On the 12th of this month, I removed into the Hôtel des États-Unis de l’Amérique, situated upon the canal, called the Fleweele Burgwal, at the Hague, where I hope the air will relieve my health in some degree from that weak state to which the tainted atmosphere of Amsterdam has reduced it.

The American cause has gained a signal triumph in this country. It has not persuaded an ancient rival, and an avowed, natural, hereditary enemy, to take a part against Great Britain; but it has torn from her bosom an intimate, affectionate friend, and a faithful ally of a hundred years continuance. It has not persuaded an absolute monarchy to follow the dictates of its own glory and interest and the unanimous wish of the people, by favoring it; but, availing itself only of the still small voice of reason, urging general motives and national interests, without money, without intrigue, without imposing pomp, or more imposing fame, it has prevailed against the utmost efforts of intrigue and corruption, against the almost universal inclination of persons in government, against a formidable band of capitalists and the most powerful mercantile houses in the republic, interested in English funds and too deeply leagued in English affairs.

Although these obstacles are overcome so far as to have obtained an acknowledgment of our independence, yet it is easy to see that they are not annihilated; and, therefore, we cannot expect to receive such cordial and zealous assistance as we might receive, if the government and the people had but one heart.

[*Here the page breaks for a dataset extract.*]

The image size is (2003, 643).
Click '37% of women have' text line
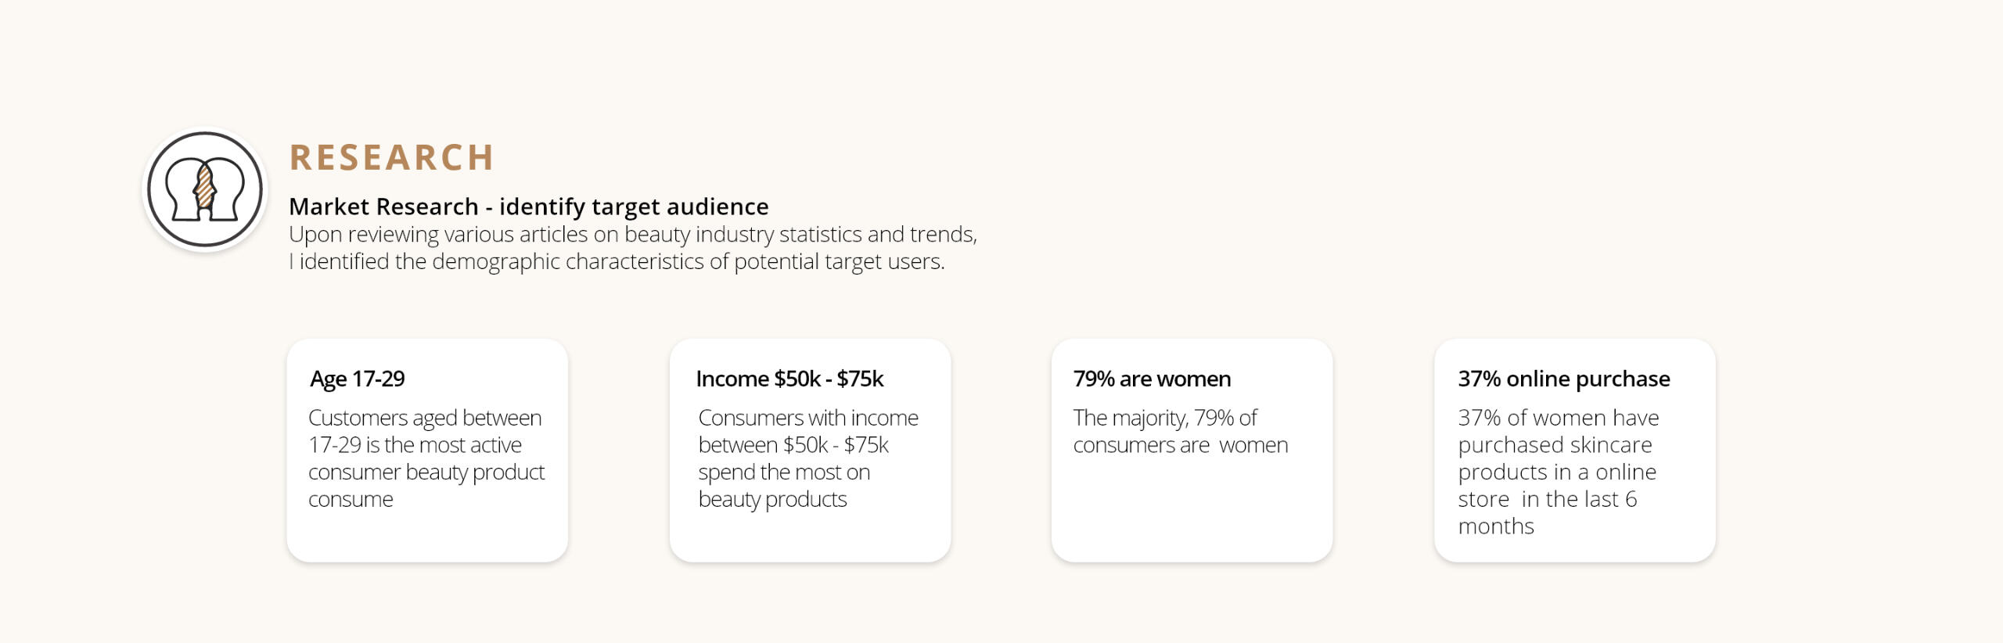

I wish it were in my power to give congress, upon this occasion, assurances of a loan of money, but I cannot. I have taken every measure in my power to accomplish it, but I have met with so many difficulties that I almost despair of obtaining any thing. I have found the avidity of friends as great an obstacle as the ill-will of enemies. I can represent my situation in this affair of a loan, by no other figure than that of a man in the midst of the ocean negotiating for his life among a school of sharks. I am sorry to use expressions which must appear severe to you; but the truth demands them.

The title of American banker, for the sake of the distinction of it, the profit of it, and the introduction to American trade, is solicited with an eagerness beyond description. In order to obtain it, a house will give out great words and boasts of what it can do; but not one will contract to furnish any considerable sum of money; and I certainly know, let them deceive themselves as they will, and deceive as many others as they may, by their confident affirmations, that none of them can obtain any considerable sum. The factions that are raised here about it between the French interest, the republican interest, the stadtholderian interest, and the Anglomane interest, have been conducted with an indecent ardor, thwarting, contradicting, calumniating each other, until it is easy to foresee the effect will be to prevent us from obtaining even the small sums that otherwise might have been found. But the true and decisive secret is, there is very little money to be had. The profits of their trade have been annihilated by the English for several years. There is, therefore, no money but the interest of their capitalists, and all this is promised for months and years beforehand to bookkeepers, brokers, and undertakers, who have in hand loans open for France, Spain, England, Russia, Sweden, Denmark, for the states-general, the States of Holland, the States of Friesland, the East and West India companies, &c. &c. &c.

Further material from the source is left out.